The Numbers Don’t Speak for Themselves
Reading
For the first part of this week, we are going to interrogate the idea of data “neutrality.” Specifically, we are going to learn about the the multiple layers of context that are important to consider when working with any set of data.
The Numbers Don’t Speak for Themselves
Data are not neutral or objective. They are the products of unequal social relations, and this context is essential for conducting accurate, ethical analysis.
Discussion Questions
We will use these questions to frame our discussion of this chapter:
What problems does big data solve versus create?
What are your thoughts on how we label graphs with context?
Which actors in the data ecosystem are responsible for providing context? End users? Data publishers? Data intermediaries?

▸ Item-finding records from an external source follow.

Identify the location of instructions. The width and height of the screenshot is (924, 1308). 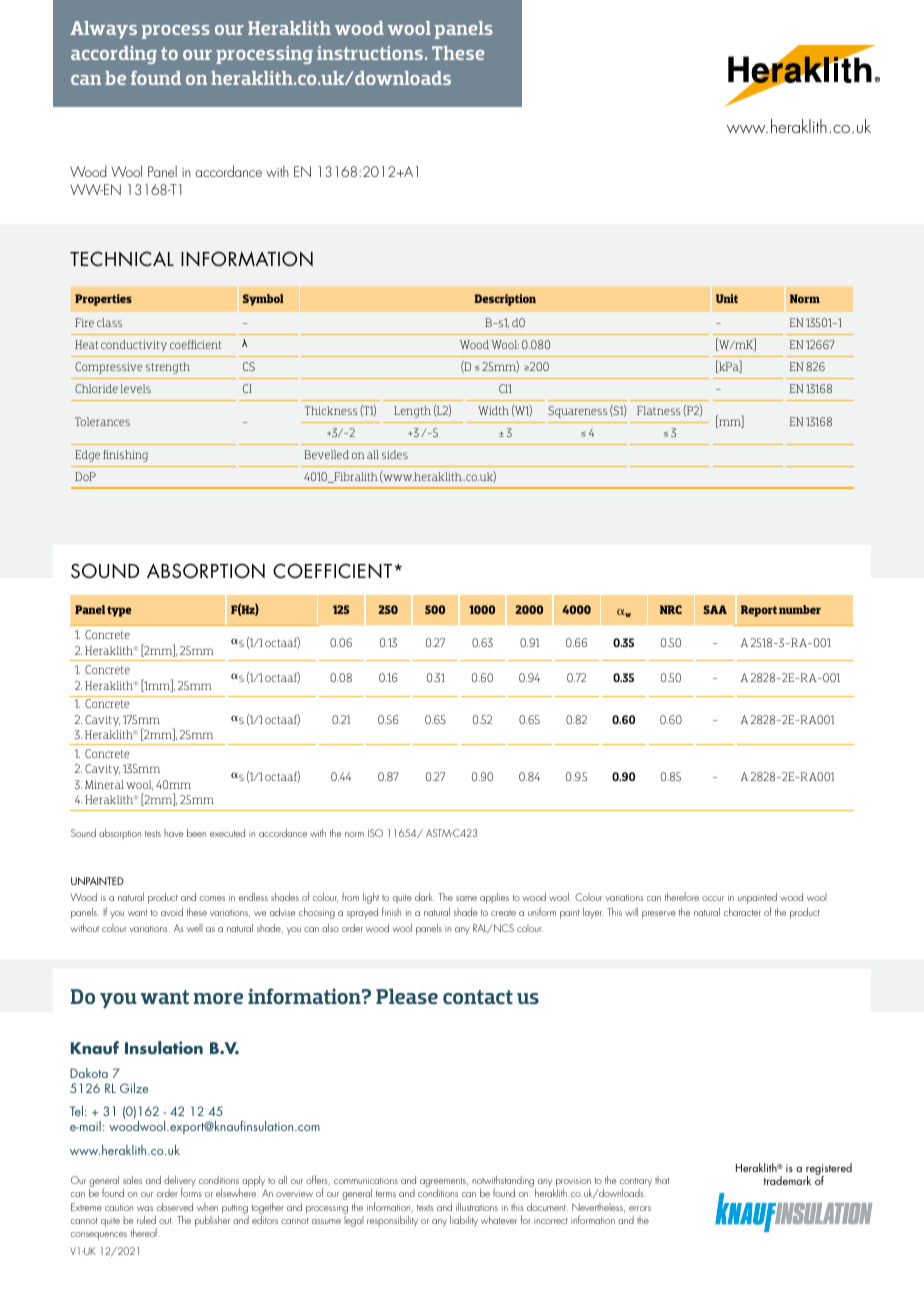
(370, 53).
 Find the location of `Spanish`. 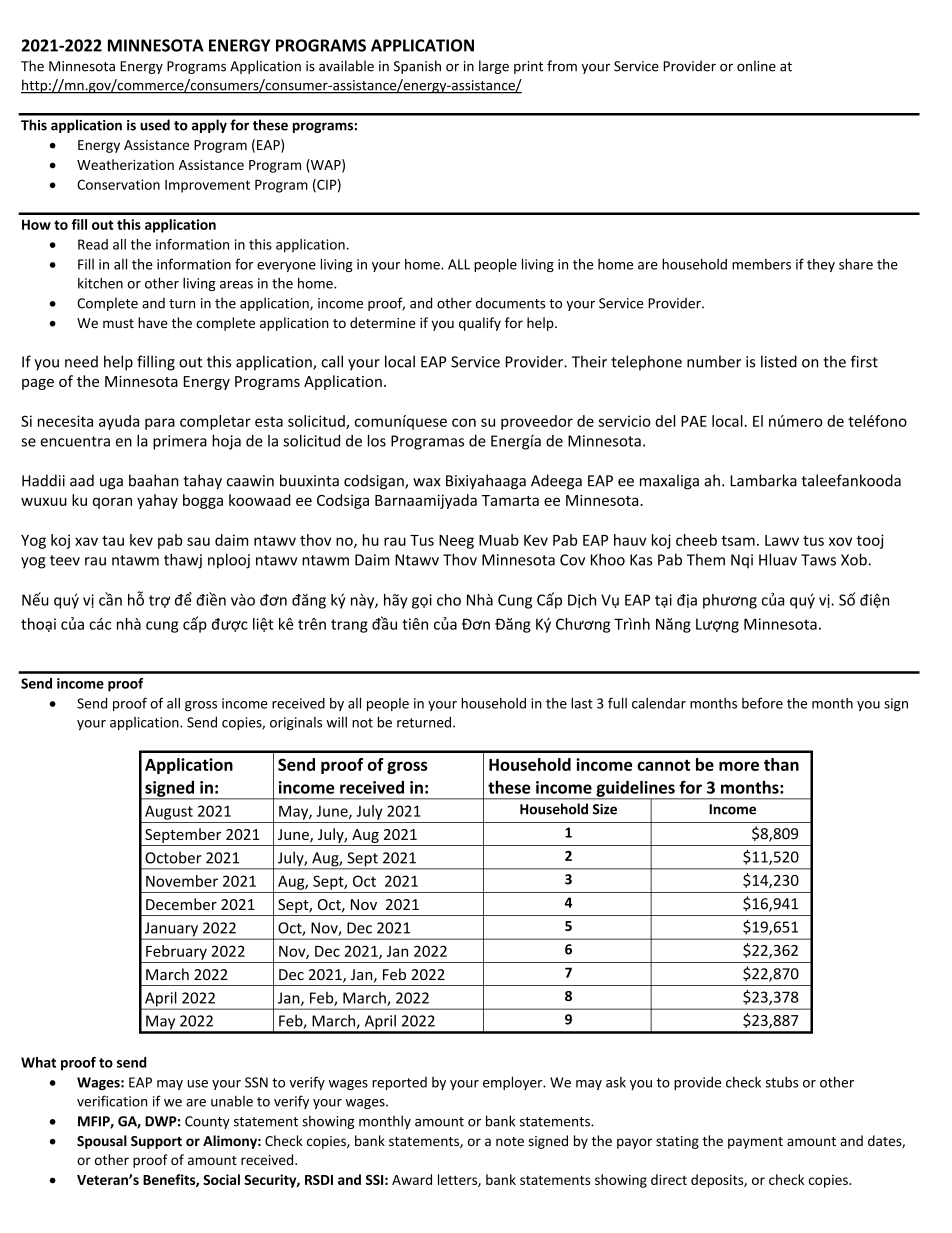

Spanish is located at coordinates (417, 67).
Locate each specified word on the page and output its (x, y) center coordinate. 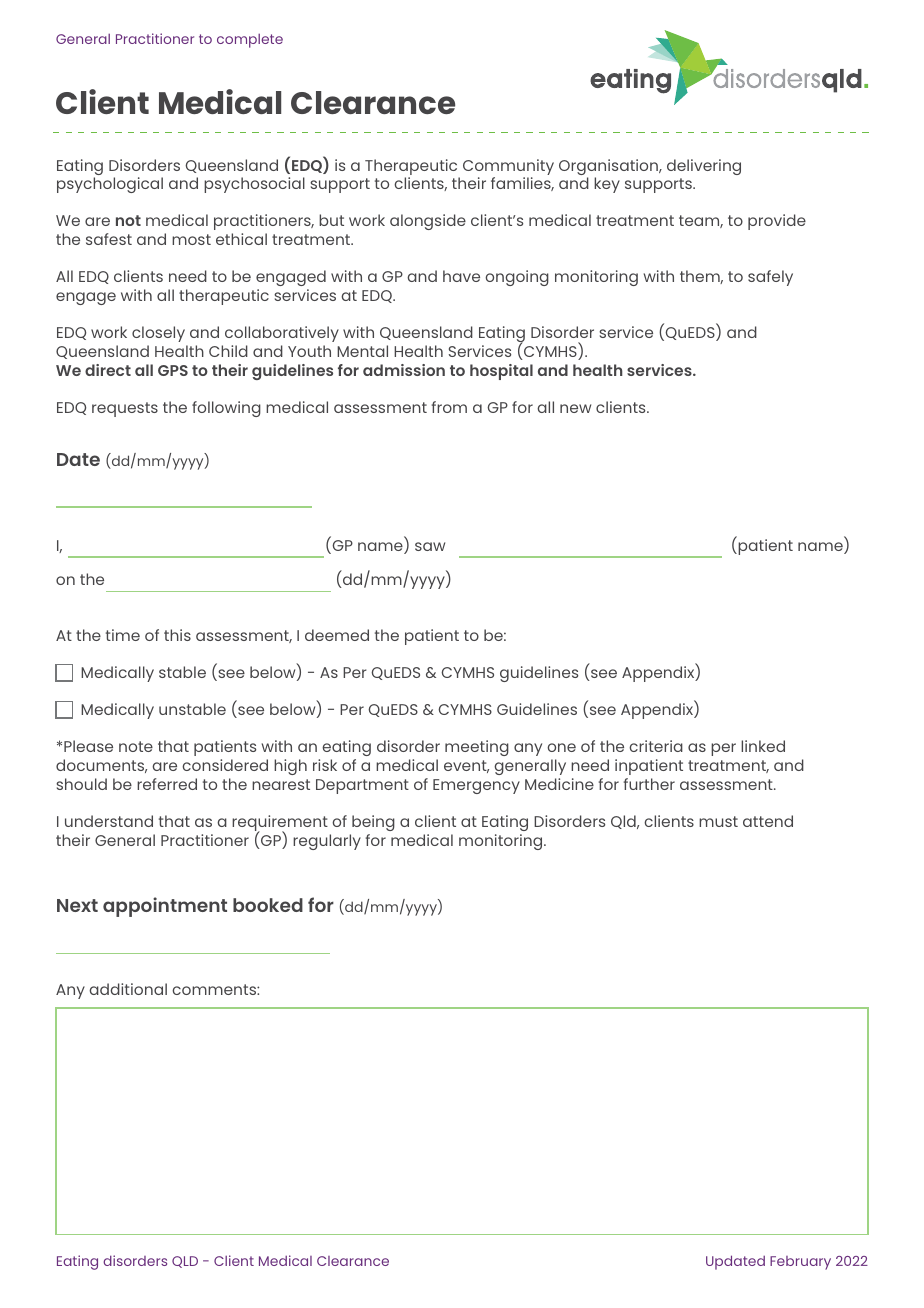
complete (250, 41)
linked (763, 746)
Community (508, 168)
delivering (704, 167)
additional (128, 989)
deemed (337, 635)
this (177, 635)
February (800, 1263)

What steps can we take to ensure context is considered? How can we more effectively present context through data visualization?
Which power imbalances have led to silences in the dataset or data that is missing altogether?
Here is a discussion of this chapter with Catherine D’Ignazio and Lauren Klein:
Project Application
In the “Data Context” section of your Final Poster, you are required to provide a description that directly addresses the:
- social,
- cultural,
- historical,
- institutional, and
- material conditions under which the data were produced.
Prior to attending Tuesday’s class, I would like you to practice outlining these conditions in the context of the housing data from Ames, Iowa.
- What are the social conditions of these data?
- What are the social influences of owning a house?
- What are the cultural conditions of these data?
- What is the culture surrounding home ownership in the United States?
- What are the historical conditions of these data?
- What is the history associated with home ownership in the US?
- What is the history associated with home ownership in Ames, Iowa?
- What are the institutional conditions of these data?
- What are the institutional forces that factor into home ownership?
- What are the material conditions of these data?
- How were the data collected?
- What houses / neighborhoods / individuals are represented in these data?
- What houses / neighborhoods / individuals are excluded from these data?